• Supplied entries:
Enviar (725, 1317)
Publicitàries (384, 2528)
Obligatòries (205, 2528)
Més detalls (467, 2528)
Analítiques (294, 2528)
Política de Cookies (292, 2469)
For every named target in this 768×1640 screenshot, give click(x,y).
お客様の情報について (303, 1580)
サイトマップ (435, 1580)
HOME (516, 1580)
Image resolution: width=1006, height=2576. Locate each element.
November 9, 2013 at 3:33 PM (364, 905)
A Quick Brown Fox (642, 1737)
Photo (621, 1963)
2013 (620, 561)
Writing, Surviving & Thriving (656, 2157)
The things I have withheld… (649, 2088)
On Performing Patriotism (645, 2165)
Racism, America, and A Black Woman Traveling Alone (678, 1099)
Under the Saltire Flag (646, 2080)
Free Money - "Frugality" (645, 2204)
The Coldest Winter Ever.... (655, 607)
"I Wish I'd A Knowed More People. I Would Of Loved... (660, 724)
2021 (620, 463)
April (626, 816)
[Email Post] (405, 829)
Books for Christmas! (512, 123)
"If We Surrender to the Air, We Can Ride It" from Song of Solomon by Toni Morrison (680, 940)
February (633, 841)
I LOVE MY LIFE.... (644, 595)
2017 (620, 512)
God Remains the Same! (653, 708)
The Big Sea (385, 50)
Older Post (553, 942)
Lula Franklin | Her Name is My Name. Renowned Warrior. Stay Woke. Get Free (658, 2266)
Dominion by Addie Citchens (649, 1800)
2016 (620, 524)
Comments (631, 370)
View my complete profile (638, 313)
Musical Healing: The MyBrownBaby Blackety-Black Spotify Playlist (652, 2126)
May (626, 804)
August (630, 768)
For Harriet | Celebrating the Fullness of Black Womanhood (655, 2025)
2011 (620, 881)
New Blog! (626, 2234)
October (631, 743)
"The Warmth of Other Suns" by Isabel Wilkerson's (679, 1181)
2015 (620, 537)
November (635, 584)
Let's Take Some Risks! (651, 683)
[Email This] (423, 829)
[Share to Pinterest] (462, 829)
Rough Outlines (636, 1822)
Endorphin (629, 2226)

• What the task requires:
In full and word for word, set down the records shown above.

• Output below:
Enviar (725, 1317)
Publicitàries (384, 2528)
Obligatòries (205, 2528)
Més detalls (467, 2528)
Analítiques (294, 2528)
Política de Cookies (292, 2469)
For every named target in this 768×1640 screenshot, give click(x,y).
お客様の情報について (303, 1580)
サイトマップ (435, 1580)
HOME (516, 1580)
Image resolution: width=1006, height=2576. Locate each element.
November 9, 2013 at 3:33 PM (364, 905)
A Quick Brown Fox (642, 1737)
Photo (621, 1963)
2013 (620, 561)
Writing, Surviving & Thriving (656, 2157)
The things I have withheld… (649, 2088)
On Performing Patriotism (645, 2165)
Racism, America, and A Black Woman Traveling Alone (678, 1099)
Under the Saltire Flag (646, 2080)
Free Money - "Frugality" (645, 2204)
The Coldest Winter Ever.... (655, 607)
"I Wish I'd A Knowed More People. I Would Of Loved... (660, 724)
2021 (620, 463)
April (626, 816)
[Email Post] (405, 829)
Books for Christmas! (512, 123)
"If We Surrender to the Air, We Can Ride It" from Song of Solomon by Toni Morrison (680, 940)
February (633, 841)
I LOVE MY LIFE.... (644, 595)
2017 (620, 512)
God Remains the Same! (653, 708)
The Big Sea (385, 50)
Older Post (553, 942)
Lula Franklin | Her Name is My Name. Renowned Warrior. Stay Woke. Get Free (658, 2266)
Dominion by Addie Citchens (649, 1800)
2016 (620, 524)
Comments (631, 370)
View my complete profile (638, 313)
Musical Healing: The MyBrownBaby Blackety-Black Spotify Playlist (652, 2126)
May (626, 804)
August (630, 768)
For Harriet | Celebrating the Fullness of Black Womanhood (655, 2025)
2011 (620, 881)
New Blog! (626, 2234)
October (631, 743)
"The Warmth of Other Suns" by Isabel Wilkerson's (679, 1181)
2015 (620, 537)
November (635, 584)
Let's Take Some Risks! (651, 683)
[Email This] (423, 829)
[Share to Pinterest] (462, 829)
Rough Outlines (636, 1822)
Endorphin (629, 2226)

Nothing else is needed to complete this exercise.